* [Task input]
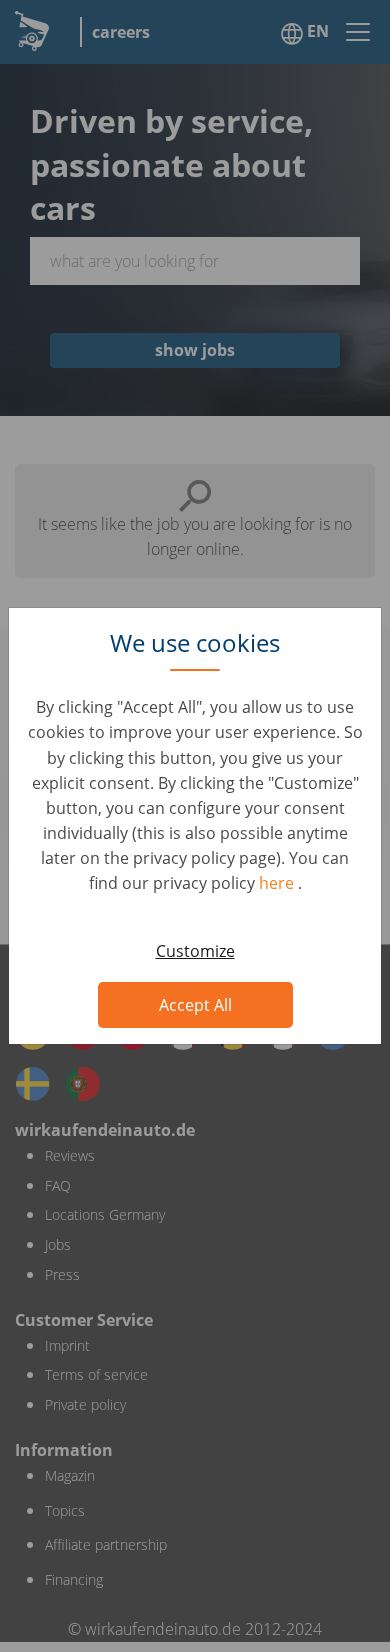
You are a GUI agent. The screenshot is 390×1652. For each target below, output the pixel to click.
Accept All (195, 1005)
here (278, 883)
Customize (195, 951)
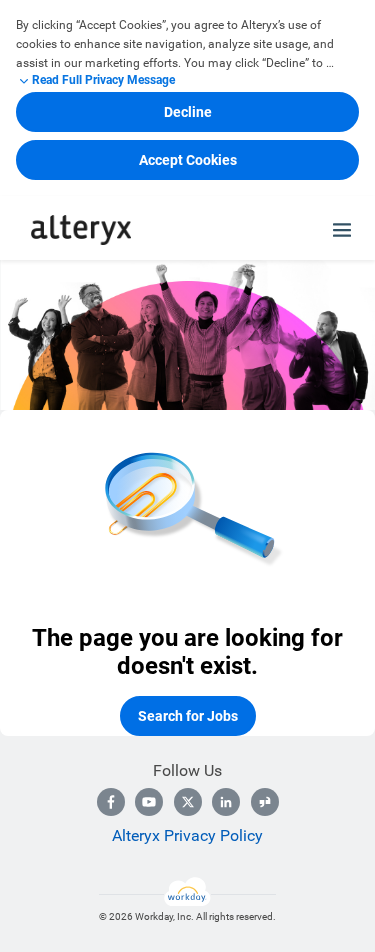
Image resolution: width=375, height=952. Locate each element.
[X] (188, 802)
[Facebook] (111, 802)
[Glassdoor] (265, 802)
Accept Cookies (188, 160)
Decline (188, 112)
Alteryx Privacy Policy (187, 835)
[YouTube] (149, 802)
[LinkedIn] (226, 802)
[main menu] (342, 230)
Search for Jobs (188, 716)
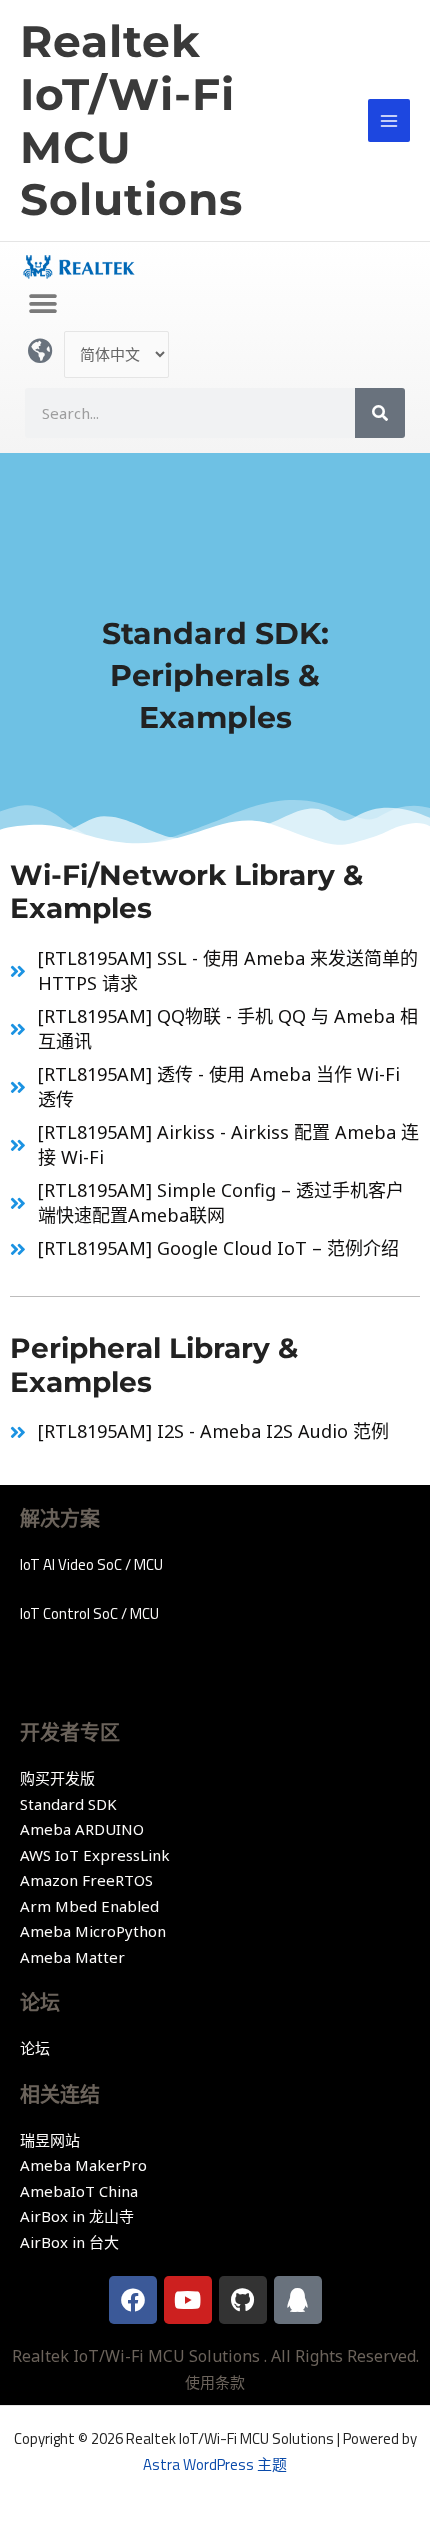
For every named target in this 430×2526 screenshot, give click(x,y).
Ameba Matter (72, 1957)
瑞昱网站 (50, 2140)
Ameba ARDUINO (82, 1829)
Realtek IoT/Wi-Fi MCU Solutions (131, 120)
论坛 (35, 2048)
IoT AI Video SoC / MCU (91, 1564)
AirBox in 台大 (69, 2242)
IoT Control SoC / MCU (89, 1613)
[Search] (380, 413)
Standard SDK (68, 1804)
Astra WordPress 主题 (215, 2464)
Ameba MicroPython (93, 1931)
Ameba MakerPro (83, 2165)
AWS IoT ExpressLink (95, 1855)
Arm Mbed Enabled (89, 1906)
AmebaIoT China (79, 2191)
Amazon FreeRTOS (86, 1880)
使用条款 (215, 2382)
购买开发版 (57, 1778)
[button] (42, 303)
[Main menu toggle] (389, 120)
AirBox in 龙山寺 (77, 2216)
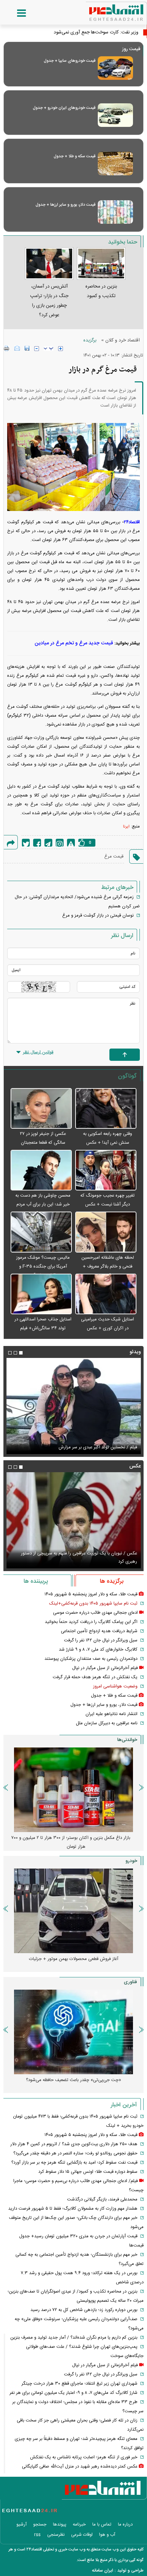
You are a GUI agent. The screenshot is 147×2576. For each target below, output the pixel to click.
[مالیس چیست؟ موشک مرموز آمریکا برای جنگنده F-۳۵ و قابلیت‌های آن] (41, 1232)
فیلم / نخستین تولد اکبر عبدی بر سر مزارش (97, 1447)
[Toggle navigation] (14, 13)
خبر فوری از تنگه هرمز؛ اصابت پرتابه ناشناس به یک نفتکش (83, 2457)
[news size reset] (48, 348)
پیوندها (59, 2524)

* [Problem statement] Copy every line above that includes the string "pixel".

* [Finished task]
You are a GUI agent. The screenshot is 390×1652. For each target below, output the pixel to click.
You are a GUI agent. The screenshot is 147×2576. For each target below, output the pixel to click.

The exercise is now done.